**AI & Machine Learning (KAN-CINTO4003U) - Copenhagen Business School | Spring 2025**

***


# Part II: BERT

Please see the description of the assignment in the README file (section 2) <br>
**Guide notebook**: [guides/bert_guide.ipynb](guides/bert_guide.ipynb)


***

<br>

* Note that you should report results using a classification report. 

* Also, remember to include some reflections on your results: how do they compare with the results from Part I, BoW? Are there any hyperparameters that are particularly important?

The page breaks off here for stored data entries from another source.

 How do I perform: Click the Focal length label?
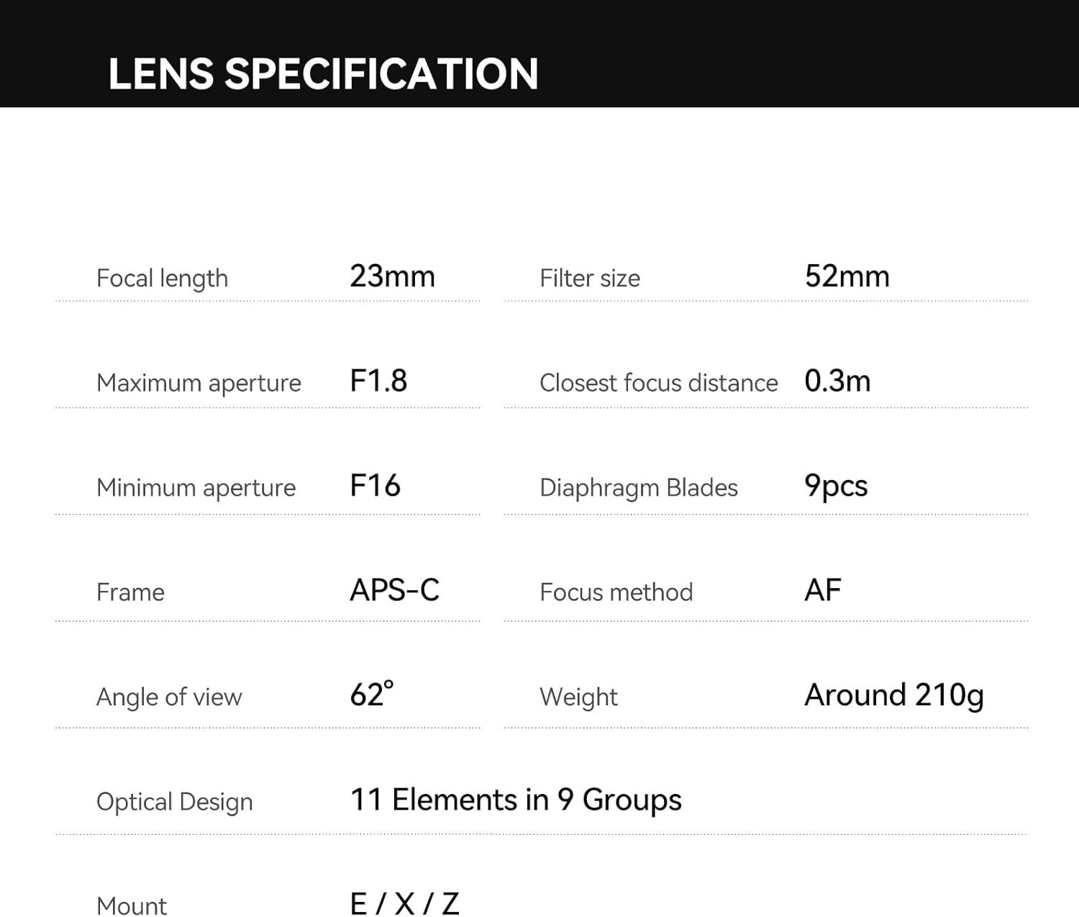(x=162, y=279)
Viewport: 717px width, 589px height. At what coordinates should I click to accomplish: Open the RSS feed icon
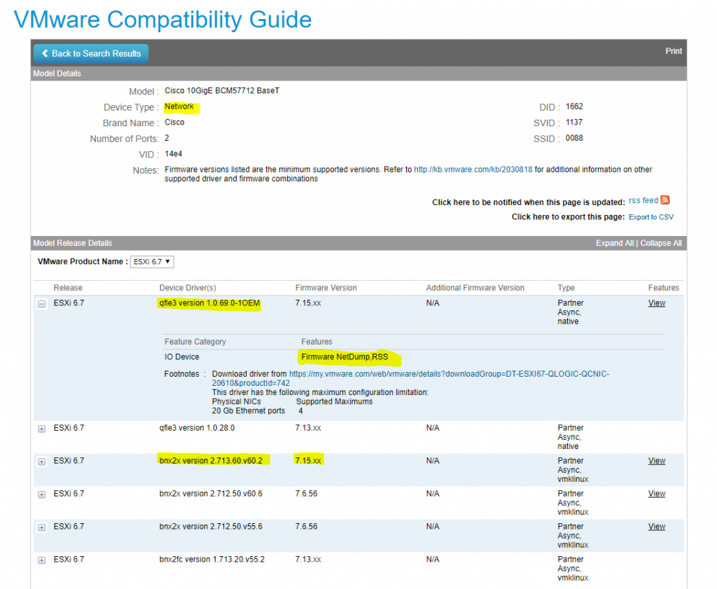pos(664,200)
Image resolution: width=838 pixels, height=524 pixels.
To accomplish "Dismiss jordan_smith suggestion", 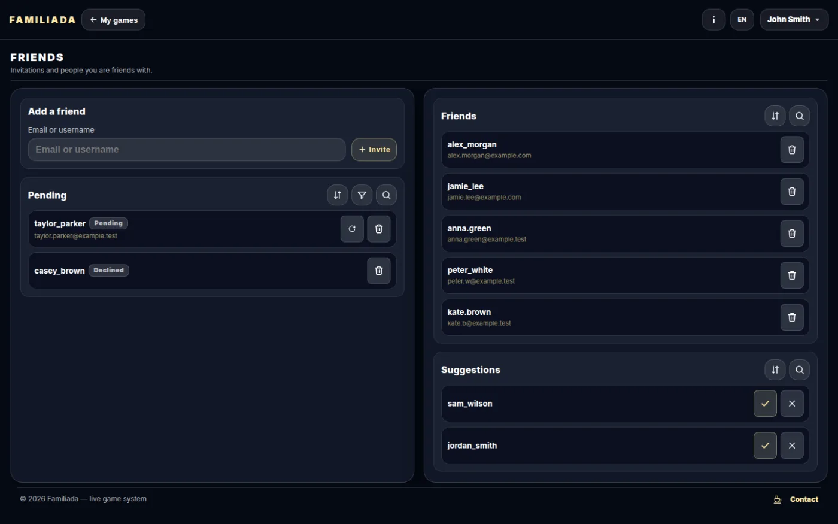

* You should follow the steps given in the `bert_guide` notebook

* **Optionally**, you can fine-tune a pre-trained BERT model to classify news articles as is done in [guides/bert_guide_finetuning.ipybb](guides/bert_guide_finetuning.ipybb), the same task as in part 1. As this requires more computational resources, this part is optional. If you do decide to complete this part, you will need to use a GPU (e.g., Google Colab) to train the model. (For reference, training on a 2020 Macbook Pro with 16GB RAM and a M1 chip results in an out-of-memory error). Therefore, we suggest that you use Google Colab or another cloud-based service with a GPU. You can easily upload the `bert_guide_finetuning.ipynb` notebook to Google Colab and run it there.

<br>

***

In [1]:
# imports for the project

from datasets import load_dataset, DatasetDict
from transformers import pipeline
import numpy as np
from sklearn.metrics import classification_report
from sklearn.linear_model import LogisticRegression

In [3]:
import torch

# Tjek om MPS (Mac GPU) er tilgængeligt
print("MPS tilgængelig:", torch.backends.mps.is_available())

# Tjek om PyTorch kan bruge MPS
print("MPS build:", torch.backends.mps.is_built())


MPS tilgængelig: True
MPS build: True


### 1. Load the data

We can load this data directly from [Hugging Face Datasets](https://huggingface.co/docs/datasets/) - The HuggingFace Hub- into a Pandas DataFrame. Pretty neat!

**Note**: This cell will download the dataset and keep it in memory. If you run this cell multiple times, it will download the dataset multiple times.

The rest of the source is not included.